Hello,

I have a question about rvalue references and overloads. I'm unsure about
whether it's a bug in GCC 4.3+, a DR for the standard or if I am simply
missing something. Consider the following code:

#include <iostream>

template< typename T >
struct A
{
    // default and int ctor
    A() { std::cout << __PRETTY_FUNCTION__ << std::endl; }
    explicit A( int ) { std::cout << __PRETTY_FUNCTION__ << std::endl; }

    // copy ctors
    A( const A& ) { std::cout << __PRETTY_FUNCTION__ << std::endl; }
//    A( A& ) { std::cout << __PRETTY_FUNCTION__ << std::endl; }
//    A( const A&& ) { std::cout << __PRETTY_FUNCTION__ << std::endl; }
    A( A&& ) { std::cout << __PRETTY_FUNCTION__ << std::endl; }

    // conversion ctors from A<U> to A<T>
    template< typename U > A( const A< U >& ) { std::cout <<
__PRETTY_FUNCTION__ << std::endl; }
//    template< typename U > A( A< U >& ) { std::cout << __PRETTY_FUNCTION__
<< std::endl; }
//    template< typename U > A( const A< U >&& ) { std::cout <<
__PRETTY_FUNCTION__ << std::endl; }
    template< typename U > A( A< U >&& ) { std::cout << __PRETTY_FUNCTION__ <<
std::endl; }

    // anything else ctor
    template< typename... Ts > explicit A( Ts&&... ) { std::cout <<
__PRETTY_FUNCTION__ << std::endl; }
};

void p( A< int > )
{
}

#define P( X ) std::cout << "--- p( " #X " );" << std::endl; p( X );

const A< int > f()
{
    return A< int >();
}

int main()
{
    // preparation
    A< int > i;
    const A< int > ci;
    A< double > d;
    const A< double > cd;

    // default and int ctor
    P( A< int >() );
    P( A< int >( 42 ) );

    // copy ctors
    P( i );
    P( ci );
    P( std::move( i ) );
    P( std::move( ci ) );

    // conversion ctors
    P( d );
    P( cd );
    P( std::move( d ) );
    P( std::move( cd ) );

    // anything else ctor
    P( A< int >( 42.0 ) );

    // ?
    P( A< int >( f() ) );
}

The last test-case P( A< int >( f() ) ); is the problem, it invokes the
"anything else ctor" as can be seen by the output of the program.
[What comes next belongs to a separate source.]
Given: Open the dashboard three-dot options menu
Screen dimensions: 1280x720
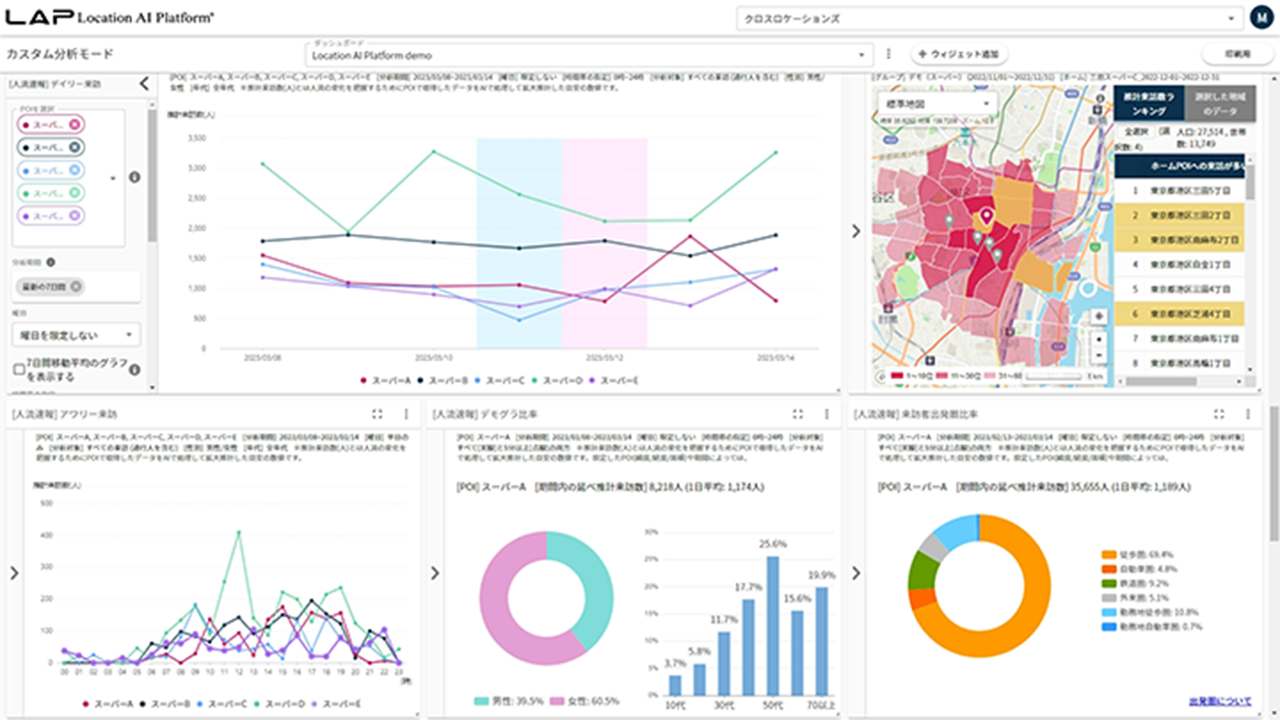Looking at the screenshot, I should (888, 54).
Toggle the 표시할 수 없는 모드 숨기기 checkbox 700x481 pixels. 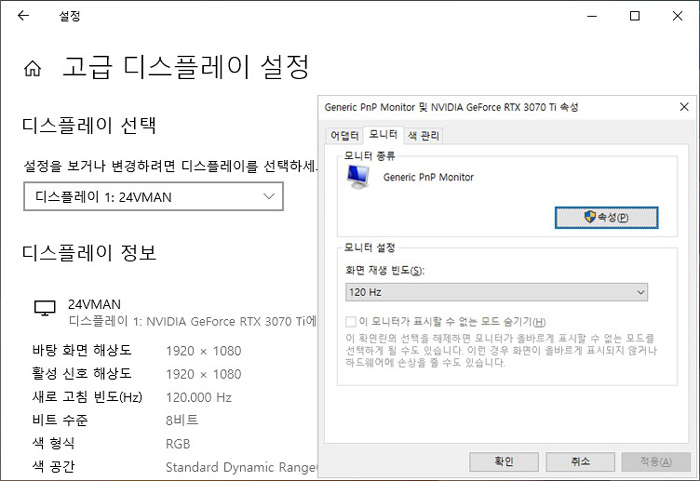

I don't
understand why, I simply think it shouldn't be the case, but I might be wrong.
The only "solution" I found is to enable the four ctors in the above code that
are commented out.

Since I was under the impression that only two overloads by const T& and T&&
should be enough, I wonder if the above program shows a bug in GCC or if the
standard needs to be fixed in some way - or if the above was intended.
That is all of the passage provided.